Lisbon, hdr

Pictures you cannot leave Portugal without

Seen one beach snap, seen them all. Right? Portugal’s beaches may be sun-soaked and seemingly picture-perfect. But look at them through a viewfinder, and what do you have? Three horizontal strips of sand, sea and sky. Monotony in a photo.

Next time you’re in Portugal, let your curiosity take you beyond the usual beaches – and score some great snaps while you’re at it.

Lisbon, hdr

See through ancient eyes

From the megalithic to the medieval, Évora is packed with beautifully preserved fragments from two millennia of history. Ancient city walls outline its UNESCO World Heritage-listed old town, where the snap-happy are spoilt for choice. But while Évora’s Roman temple, Gothic cathedral and palaces aplenty make handsome pics, there are even better photo opportunities further afield.

Just 15km from Évora you can step into the Stone Age at the Cromeleque dos Almendres. These ancient stone menhirs, one of the largest groups in Europe, date back to 6000 BC.

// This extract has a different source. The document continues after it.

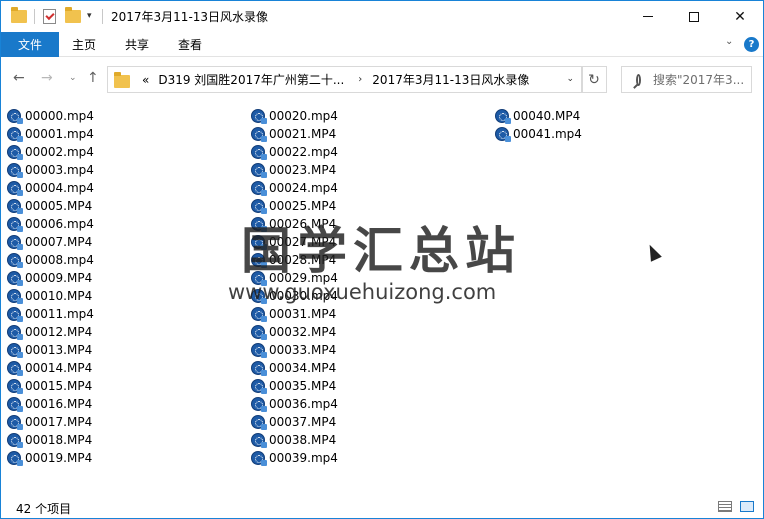  Describe the element at coordinates (146, 80) in the screenshot. I see `breadcrumb-overflow: «` at that location.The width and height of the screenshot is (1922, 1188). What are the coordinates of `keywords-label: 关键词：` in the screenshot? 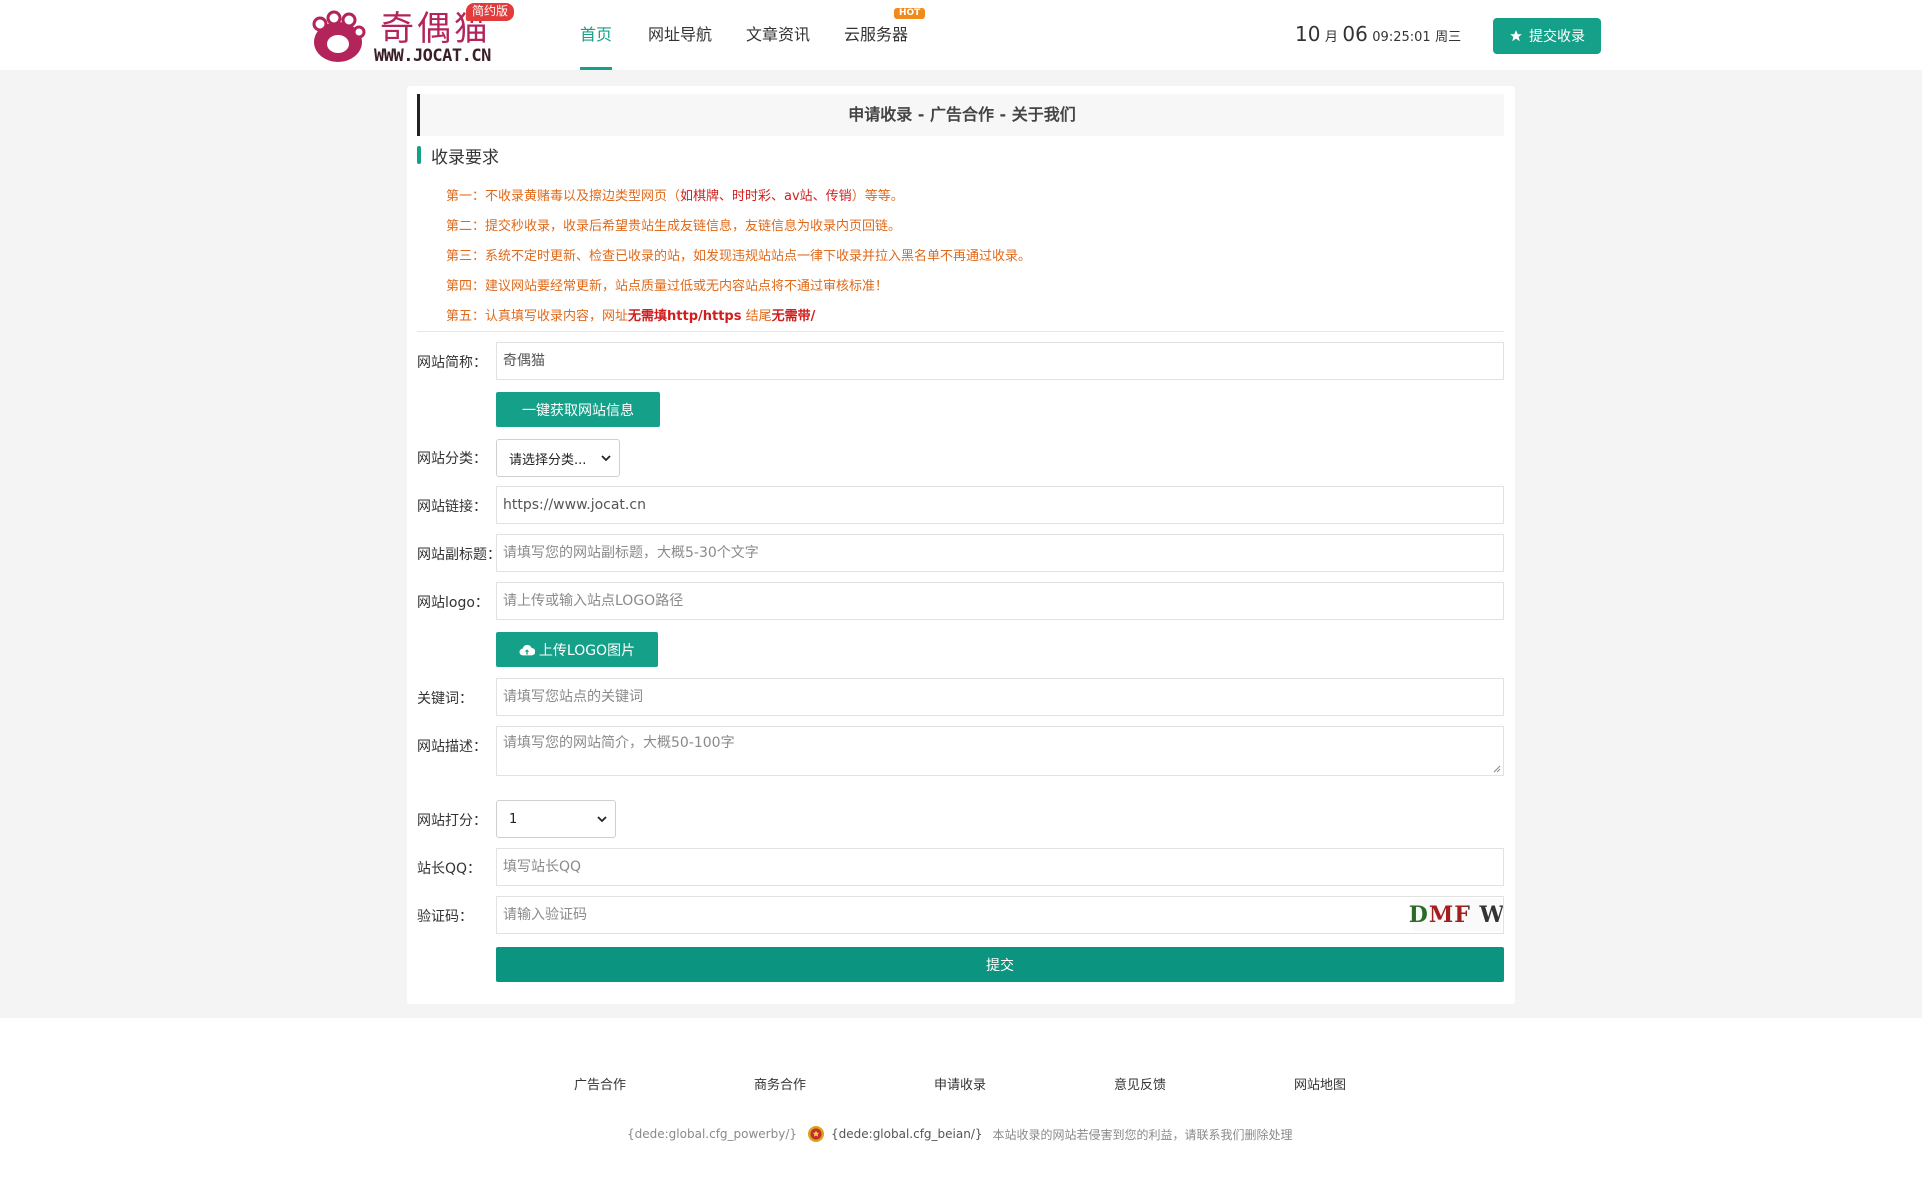 It's located at (445, 699).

From Lisbon, Évora is 140km by car, bus or train.

Lisbon, Portugal

Picture an English folly abroad

Sintra, Portugal

Lord Byron loved Sintra, near Lisbon. So it will be no surprise that this town, in the foothills of the Sintra mountains, is home to some of the world’s most flamboyant expressions of 19th century Romanticism.

The towering Pena National Palace is literally unmissable (on a clear day, you can see it from Lisbon). But don’t neglect Monserrate Palace, an exotic folly created in 1858 for the English baronet, Sir Francis Cook. Just think Brighton Pavilion, in all its intricate Orientalist detail, but set within lush, landscaped gardens.

Seek out a beach more spectacular

With the Algarve on so many British sunseekers’ lips, you’d think all its beaches would be overrun. But there are still some out-of-the-way (if not completely solitary) spots to discover on Portugal’s southern coast. And some of them make for better-than-average beach shots.

Between Ferragudo and Americao de Pera, for instance, you’ll definitely want to capture some views of the craggy cave-riddled cliffs. You don’t need to be intrepid to find this part of the coast, either.

Portugal Coast

Capture the end of the world

In ancient times, Cape St Vincent was thought to be at the limit of the known Western world, where the sun sank into the sea. This south-western-most tip of Portugal (and Europe) still has an eerie end-of-the-world feeling today. It is windswept, forbidding and perched above a dangerous stretch of sea. All that atmosphere and those moody ocean views – what more could a photographer want?

What about a dramatic backstory that has everything from prehistoric ritual to Christian martyrdom and epic naval battles? This tip of Portugal was even a base for Henry the Navigator, the prince who kick-started Portugal’s empire-building Age of Discoveries. Even today, it’s important to sailors who rely on its lighthouse (one of Europe’s most powerful) as they navigate the shipping superhighway that runs past the Cape.

Coast of Portugal

Get high-minded

No matter where you go in Portugal, remember that a great vantage point creates a great picture. For dramatic effect, try to find a hill overlooking the town, coastline or city you want to capture. All around Lisbon, for instance, you’ll find miradouros (viewpoints) looking back at the elegant city. Above Évora, on São Bento’s hill, you can capture breath-taking views and also get a close look at some quaint old windmills. If you’re unsure where to find a hill, seek out a fortress or a castle – they’re almost always built on a strategically high point. Valença’s medieval fortress even affords views to Spain, just across the Minho River.